デジタル企画部での私の職務は「MUFG Digitalアクセラレータ」の運営です。MUFGが取り組むオープンイノベーション事業で、2015年に邦銀初の試みとしてスタートしました。MUFGの各社や三菱UFJ銀行の各部署とスタートアップが協力して、新たなビジネスをつくっていこうというものです。公募により5社から8社を選定。4ヶ月のプログラム期間中、事業プランのブラッシュアップ、プロトタイプの構築、事業プランの方向性に合わせたパートナー企業の選定など、事業化に向けたステップを踏みながら新事業の立上げをめざします。私が着任した時は、ちょうど3期目が始まろうとするときでした。

プログラム期間は4ヶ月間ですが、公募の開始から参加企業の選定までの期間を含めれば、プロジェクトは10ヶ月を要し、運営事務局としてその全てをカバーします。

スタートアップの方々には自社の成長や世の中をより良くするためにやりたいこと、想いがたくさんあります。MUFGの各社や銀行の各事業部も同様に想いがあります。事業立ち上げを支援するために、ベンチャーキャピタリストや金融・ITの専門家の方々にメンターとして協力していただいているのですが、その方々にも想いがあります。三者三様の想いを理解し、共感しながら、めざすべきゴールを共有し、それを一致点として結束を図ることも事務局の大きな仕事です。

単に場所を貸し、議論を横目で見ているだけでは新たなビジネスを立ち上げることはできません。

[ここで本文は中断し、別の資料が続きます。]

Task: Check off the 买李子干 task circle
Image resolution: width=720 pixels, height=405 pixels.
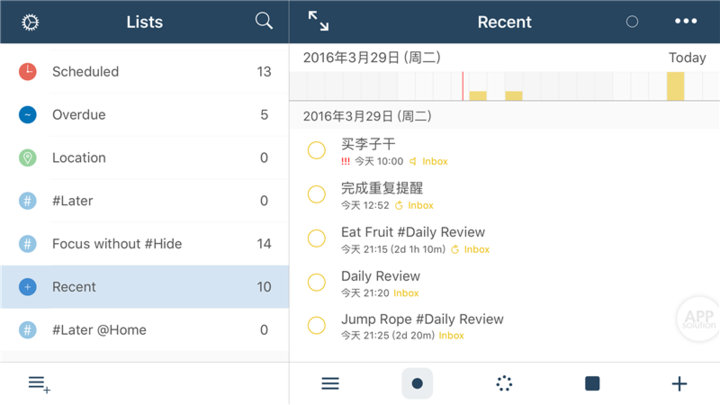Action: pyautogui.click(x=317, y=151)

運営事務局の主体性やその“質”こそ、「MUFG Digitalアクセラレータ」というオープンイノベーションプログラムの成功の鍵を握っています。そのためには、私自身がMUFG全体の課題を理解し、各社・各部が、今何をやりたいと思い、何が足りないのかを把握することが欠かせません。それが現在の私の課題です。

先日、私も一員となってプランニングを進めたイノベーション拠点“MUFG SPARK”をオープンしました。ここにはアクセラレータやさまざまなMUFGのプロジェクトの拠点として長期的に使えるプロジェクトルームやMUFG SPARK関係者が自由に交流するワーキングスペース、そしてイベント会場として使えるイベントスペースなどを備えています。MUFG内外の多くの方々にこの場所を活用してもらい、ここで議論されることの中から、新しい課題なども見つけていき、イノベーションを起こしていきたいと思っています。

大きく、そして歴史も長い会社が今、本気で変わろうとしています。融資については新たにオンラインレンディングがスタートし、営業店の窓口では販売した投資信託の価格変動要因分析を行えるツールが導入されました。さらに幅広い領域のビジネスを支える社会インフラとして、ブロックチェーン技術を使った大量高速処理のプラットフォームの実用化も始まろうとしています。サービスのみならず、人事制度の面でも新たなチャレンジが始まっています。スタートアップに出向する「助業出向」、起業や留学のための休職制度「Challenge Leave」などの新制度に加え、在宅勤務も浸透し、デジタル企画部の日本橋オフィスでは1年前から私服勤務が可能になっています。
今、銀行はデジタルトランスフォーメーションを軸に大きく変わっていこうとしています。その最前線に立つ一人としてこれからも戦っていきます。